My position is that it is not good for us. As some of you have mentioned, it does hijack the dopamine release in your brain and you can become dependent on it (although I think cases of real physical dependence on it are not as common as we are led to believe). I don't intend to delve deep into the subject of religion and theology on the matter, but there obviously are religious reasons for classifying it as immoral as well - lest we forget that, for example, in Paul's letter to the Corinthians, the original Greek word for "sexual immorality" is "porneia" which, along with "fornication" means prostitution, or payment in exchange for sexual acts. Whether these acts are something you partake in or witness on a screen, and whether you pay for them or whether whoever produces the videos pays the "actresses" for performing in them, I'd argue that the ultimate conclusion is that pornography is sexually immoral.
Regardless, pornography exists and saying that it oughtn't, or imagining a world where it doesn't, does not make it go away. It's continued existence leads to several questions, some of which I'll lay out here:
Why do many men access it at first?
Usually, in our modern society boys first access it at the turning point of adolescence as a result of curiosity about women that is rooted in hormonal changes. This is bad because it can arguably (but doesn't necessarily) instill an unrealistic view of women from an early age.
Why do many men continue to access it throughout their adolescence and into maturity?
Besides the aforementioned dopamine response to the onanism (I am presuming that watching pornography inherently implies masturbation), it's a shortcut for erotic love. Pornography effectively simulates the physical closeness of an intimate relationship, and at times the instinctual and animal aspect of coitus, which I would argue the vast majority of men (up to 99.99% of us, including jacked genius billionaires with level 100 charisma) cannot get at a whim. Furthermore men have no shortcut for emotional love - there is nothing analogous to the onanism for, say, imagining that a woman you care for cares for you in return, that you can confide in a woman who in return confides in you, that you can share your life with a woman, etc., so in the absence of these, all of these desires get rerouted to eros, the only type of love that can be effectively simulated.

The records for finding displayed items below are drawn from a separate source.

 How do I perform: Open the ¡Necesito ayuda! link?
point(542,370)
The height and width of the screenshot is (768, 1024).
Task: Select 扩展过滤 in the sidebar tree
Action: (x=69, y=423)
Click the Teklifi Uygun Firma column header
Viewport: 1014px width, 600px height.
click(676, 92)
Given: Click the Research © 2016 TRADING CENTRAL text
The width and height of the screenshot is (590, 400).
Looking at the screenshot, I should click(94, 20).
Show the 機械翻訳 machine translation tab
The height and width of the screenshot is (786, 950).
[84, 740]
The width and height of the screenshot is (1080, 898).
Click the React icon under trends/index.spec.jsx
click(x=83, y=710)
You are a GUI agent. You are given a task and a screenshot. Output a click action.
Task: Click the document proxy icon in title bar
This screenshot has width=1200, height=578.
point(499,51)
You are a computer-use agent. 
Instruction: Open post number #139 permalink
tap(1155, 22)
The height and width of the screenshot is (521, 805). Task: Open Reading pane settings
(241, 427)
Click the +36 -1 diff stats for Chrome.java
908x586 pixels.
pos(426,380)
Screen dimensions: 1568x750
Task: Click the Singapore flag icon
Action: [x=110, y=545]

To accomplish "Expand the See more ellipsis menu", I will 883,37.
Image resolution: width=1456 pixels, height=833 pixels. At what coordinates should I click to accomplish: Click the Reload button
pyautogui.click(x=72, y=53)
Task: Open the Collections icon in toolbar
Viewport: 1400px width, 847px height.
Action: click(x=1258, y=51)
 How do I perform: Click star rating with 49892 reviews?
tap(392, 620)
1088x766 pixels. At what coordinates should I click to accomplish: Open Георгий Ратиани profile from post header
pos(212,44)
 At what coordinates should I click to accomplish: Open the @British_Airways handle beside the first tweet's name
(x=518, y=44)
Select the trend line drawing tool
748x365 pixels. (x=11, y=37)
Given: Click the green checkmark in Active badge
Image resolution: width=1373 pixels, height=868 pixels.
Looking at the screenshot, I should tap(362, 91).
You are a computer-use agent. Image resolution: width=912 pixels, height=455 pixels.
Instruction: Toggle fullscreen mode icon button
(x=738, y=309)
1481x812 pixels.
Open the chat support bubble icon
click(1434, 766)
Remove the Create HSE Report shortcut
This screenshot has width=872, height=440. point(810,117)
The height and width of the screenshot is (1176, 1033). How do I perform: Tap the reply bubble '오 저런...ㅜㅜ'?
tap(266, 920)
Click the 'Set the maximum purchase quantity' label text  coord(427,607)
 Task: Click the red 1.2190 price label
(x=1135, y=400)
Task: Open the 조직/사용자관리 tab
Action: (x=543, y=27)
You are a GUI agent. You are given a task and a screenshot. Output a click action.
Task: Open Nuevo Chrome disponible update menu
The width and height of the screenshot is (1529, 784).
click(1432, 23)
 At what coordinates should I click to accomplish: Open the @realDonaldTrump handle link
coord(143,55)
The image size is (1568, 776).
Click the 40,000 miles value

In short, in the absence of real love, and a real loved one, all men can really do by themselves is nurture eros. This doesn't mean there aren't chronically horny and obsessed individuals that only care about sex, but we call those people "homosexuals", who don't really care what they're copulating with as long as they're copulating (or imagining copulation).
Why do men continue to "consume" pornography even when they are in a romantic relationship?
Could be several things. They could just be obsessively erotic as mentioned above, but it could also be that their needs aren't being met (wherein "needs" does not necessarily imply sexual needs, as stated above I believe that for men the onanism is a shortcut for all types of romantic needs, for which there are no other shortcuts). Why are these needs not being met? Possibly because the man has no ability to express what he wants, afraid that being "emotionally open", as so many women claim to want, might make him seem excessively emotionally weak, fragile and needy, but it could also be because many women tend to become complacent in relationships and realistically care very little about what "their man" may want or need.
Why rely on the "shortcut" at all? Why not just find love?
For a lot of men it's a sort of "would that I could", which is not helped by the whole incel/blackpill discourse and especially it's emergence into the mainstream. Furthermore, as mentioned above even normal men that do get into relationships today find out that being in a relationship is often harder than not being in one. Are there perfect romantic relationships? Probably so, but I have seldom witnessed any, be it in my life, in my friends or my family. I do think that, in the West, dealing with women in general has gotten harder for men over the last century (both because the previous generations have been poor at teaching men to be men and because women have generally-speaking become less feminine)
Do I mean to justify the usage of pornography by this line of questioning? No.
All I mean to do is highlight that men have needs (not just sexual ones) that should be considered by women that want a happy relationship. A happy man leads to a happy woman, a happy woman does not lead to a happy man. I'd argue that all of the happenings of the last ~100+ years that have stripped masculinity of it's meaning and it's value, that put and continue to put men in a corner of powerlessness and even weakness, have led to the world we have today. How can women expect men not to behave aberrantly in an aberrant world? Also, when many women and womanly individuals say that porn consumption leads to transgenderism, they are confusing correlation for causation. Male weakness and femininity (in general, not just pertaining to transgenderism), porn "addiction" or overreliance, transgenderism and accompanying ideology, is all fruit of the same tree - the tree of so-called equality.
The real cause is straight-up satanism or, if you'd like to avoid religious terminology, the complete reversal of all natural, normative roles. The man becomes woman, the woman becomes man. The father becomes mother, the mother becomes father. The strong become weak, and the weak - strong.
My overall message, succinctly, is less about porn and more about the screeching harpies (both women and male feminists) that want to eat their cake and have it too - to be beholden to no regular concept of femininity but to simultaneously make demands of men. You cannot attempt to take men's power away and then blame them for everything bad in this world. Perhaps they should take the log out of their own eye, before blaming or complaining about others' faults, be they logs also, or mere specks.